How to complete this task:
Would you give again, exactly as written, the lines from the opening of the records to the line with "548x345 pixels.", that line included and pictures excluded?

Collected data
'''

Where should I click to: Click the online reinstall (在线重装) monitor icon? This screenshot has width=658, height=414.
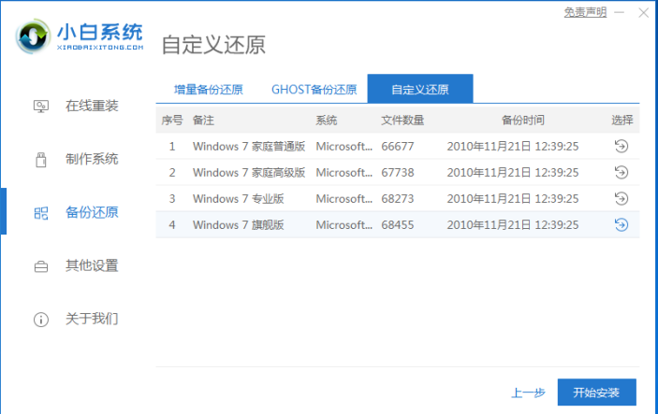pos(41,106)
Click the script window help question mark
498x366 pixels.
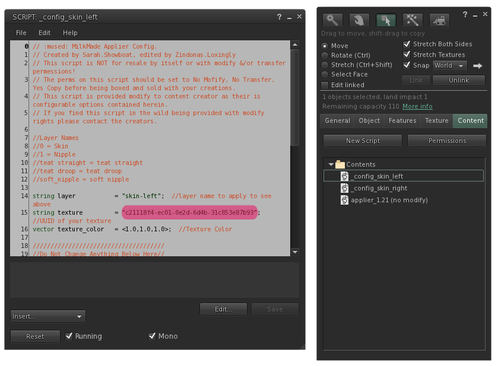coord(280,17)
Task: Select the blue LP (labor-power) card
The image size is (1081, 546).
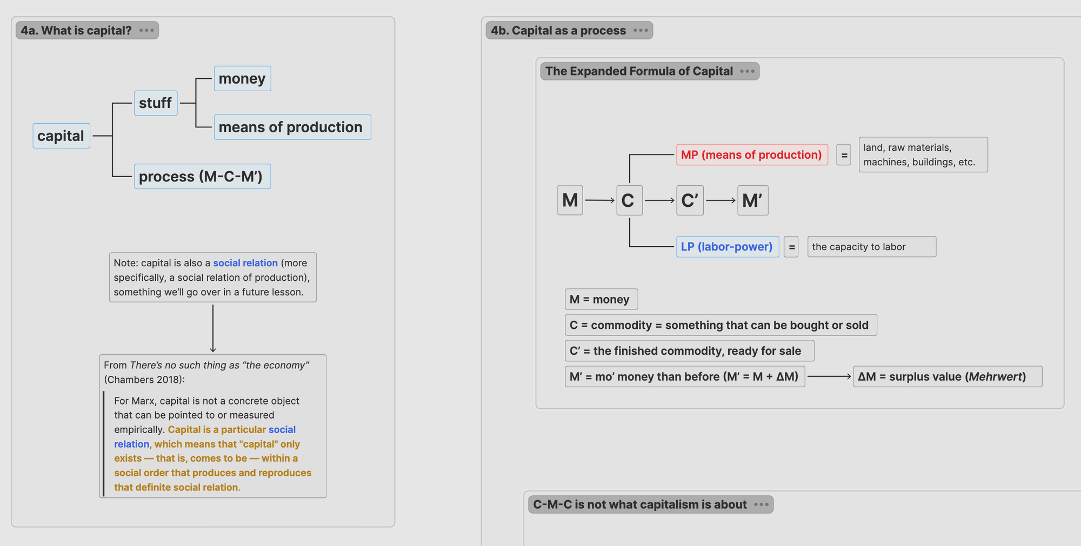Action: click(727, 247)
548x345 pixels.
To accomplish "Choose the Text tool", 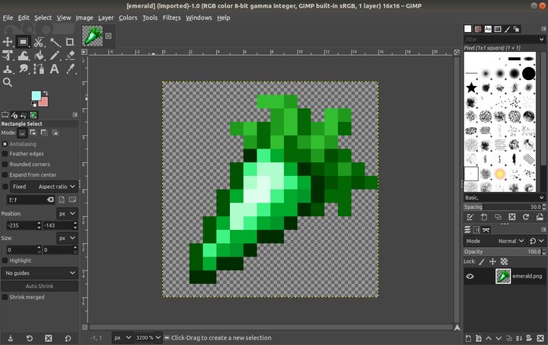I will click(55, 69).
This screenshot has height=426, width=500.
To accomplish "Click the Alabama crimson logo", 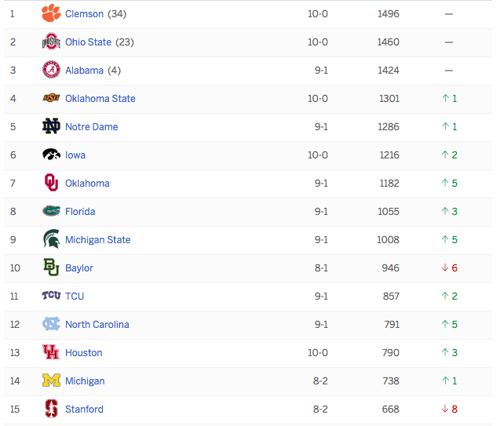I will coord(51,70).
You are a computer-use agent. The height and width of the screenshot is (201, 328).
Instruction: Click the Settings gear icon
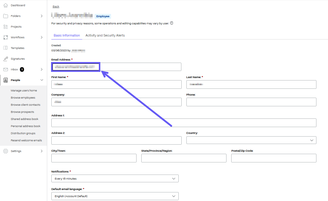coord(5,151)
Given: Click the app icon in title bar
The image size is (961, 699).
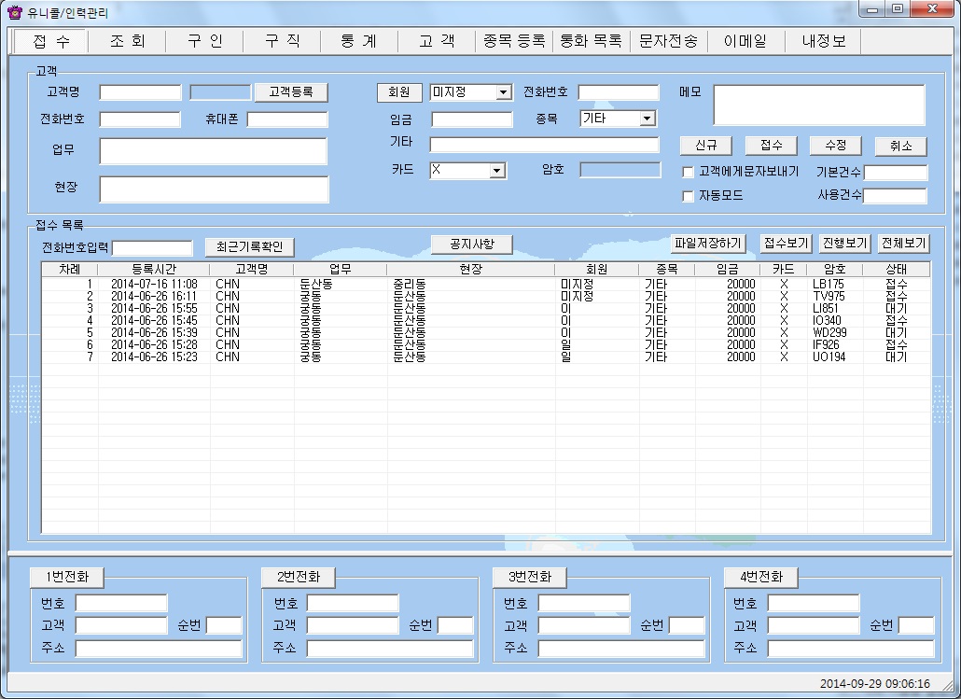Looking at the screenshot, I should (14, 12).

'''

Answer below:
Where should I click to: Click the online reinstall (在线重装) monitor icon? This screenshot has width=658, height=414.
pos(41,106)
Click the script window help question mark
498x366 pixels.
coord(280,17)
Task: Select the blue LP (labor-power) card
The image size is (1081, 546).
Action: click(727, 247)
548x345 pixels.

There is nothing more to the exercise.